"David Goodman" dgoodmanny@gmail.com wrote in message news:480eb3150610252215r984ab43tabbbc82247690382@mail.gmail.com...
On 10/25/06, Ray Saintonge
saintonge@telus.net wrote:
David Goodman wrote:
(Nor should old textbooks be cited on WP except for historical
interest).
This last bit is not realistic. While it is still preferable to cite the most recent edition, the fact is that people cite the edition that is available to them. We cannot require people to go out and buy the most recent edition before contributing. It's up to subsequent editors to update the information if they have something more recent.

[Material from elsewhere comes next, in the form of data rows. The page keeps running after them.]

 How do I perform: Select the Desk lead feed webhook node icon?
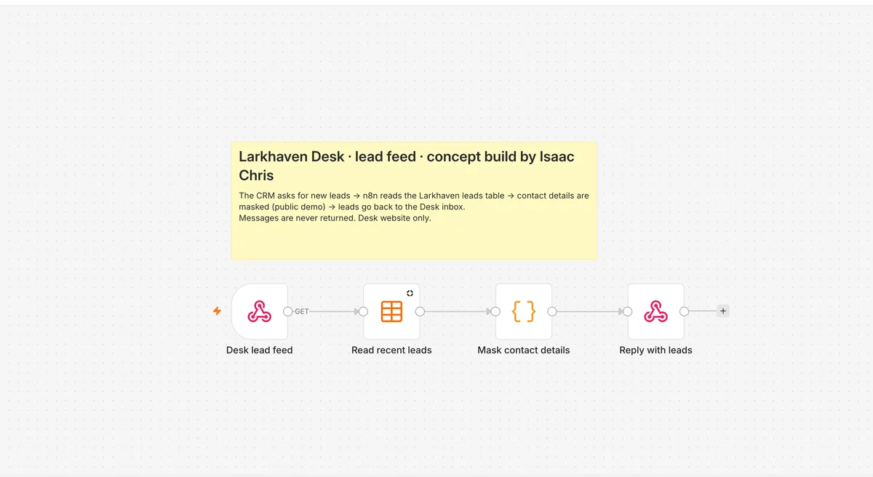point(260,311)
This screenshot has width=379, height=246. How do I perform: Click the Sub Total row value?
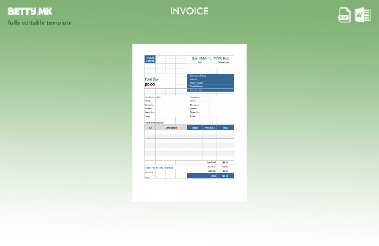(x=225, y=162)
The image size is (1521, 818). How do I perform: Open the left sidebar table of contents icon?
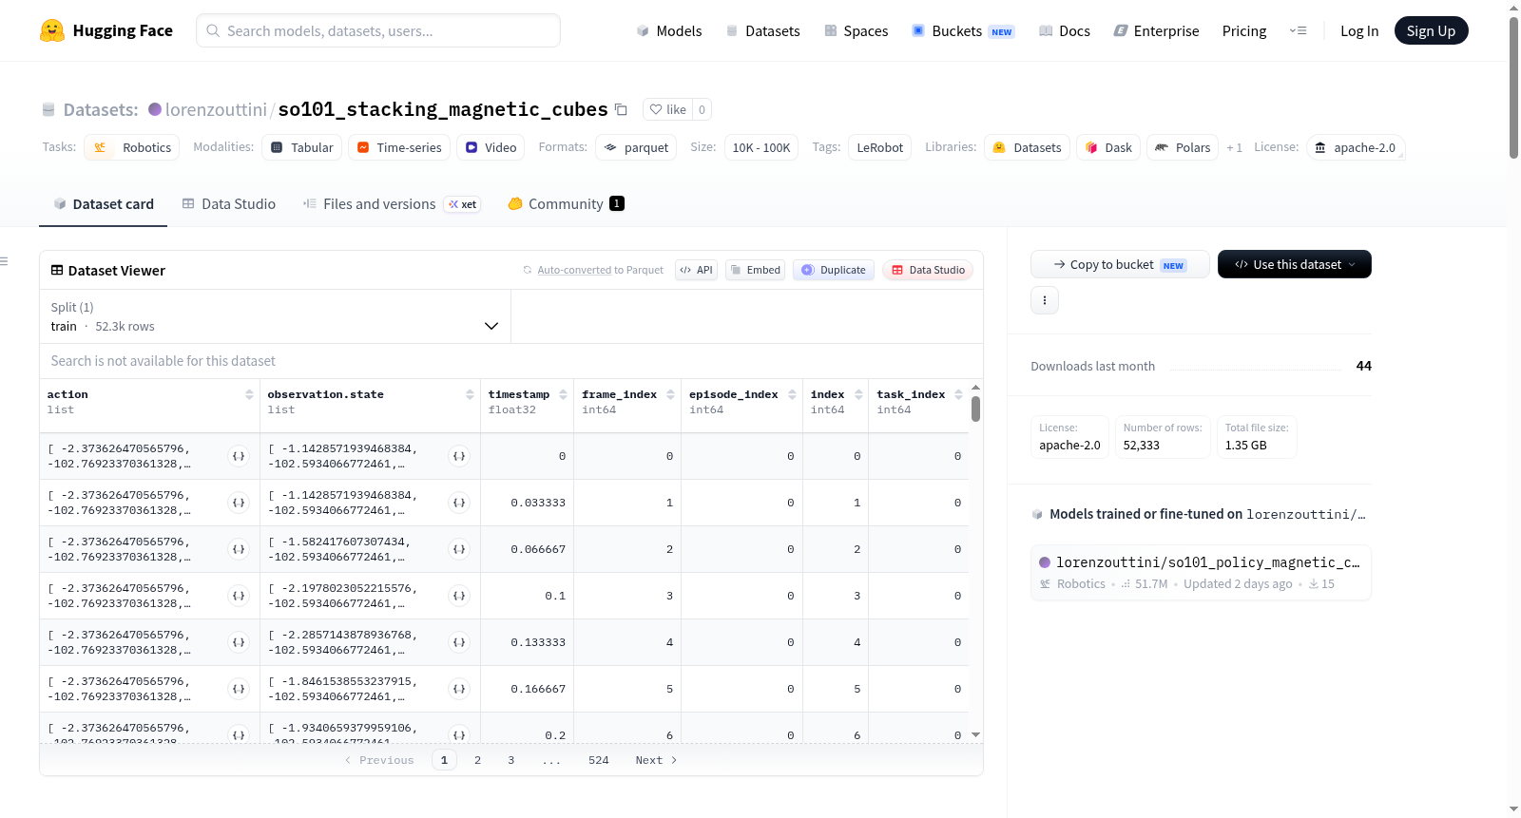tap(5, 261)
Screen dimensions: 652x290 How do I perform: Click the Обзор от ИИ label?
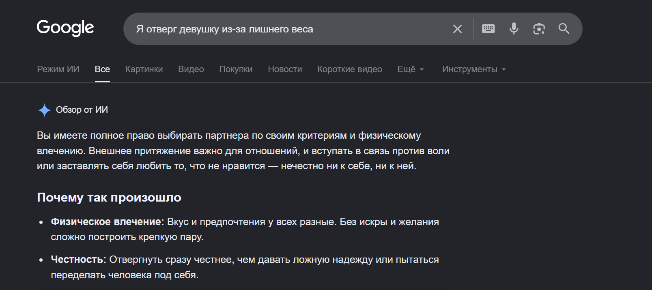pyautogui.click(x=82, y=110)
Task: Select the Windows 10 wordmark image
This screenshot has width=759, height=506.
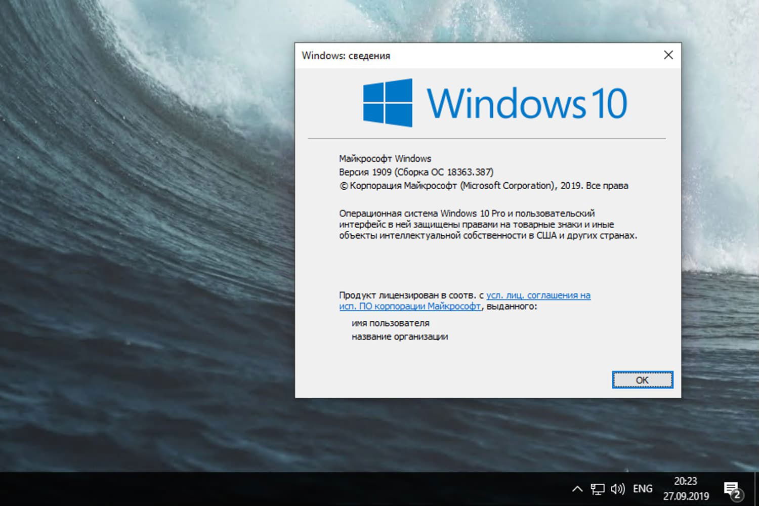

We can expect our editors to use libraries. (And if you can't or don't want to work that way, there's an immense amount to write
on
WP. There's a great many topics--academic topics even--that can best be written with available Internet sources. )
Is your goal to produce a WP useful for 2006, or 1996? It would be very interesting to deliberately invent an encyclopedia appropriate for some specific earlier historical period, but many of the users may be more interested in the present.
It appears that you are refuting the viability of creating an encyclopedia iteratively, and that only complete, accurate, verified and peer-reviewed articles should be allowed on Wikipedia.
Surely information from 1996 is still valuable, in the absence of anything more up-to-date? Don't tell me that a textbook about Shakespeare will have changed so much in the last 10 years that its information is worthless!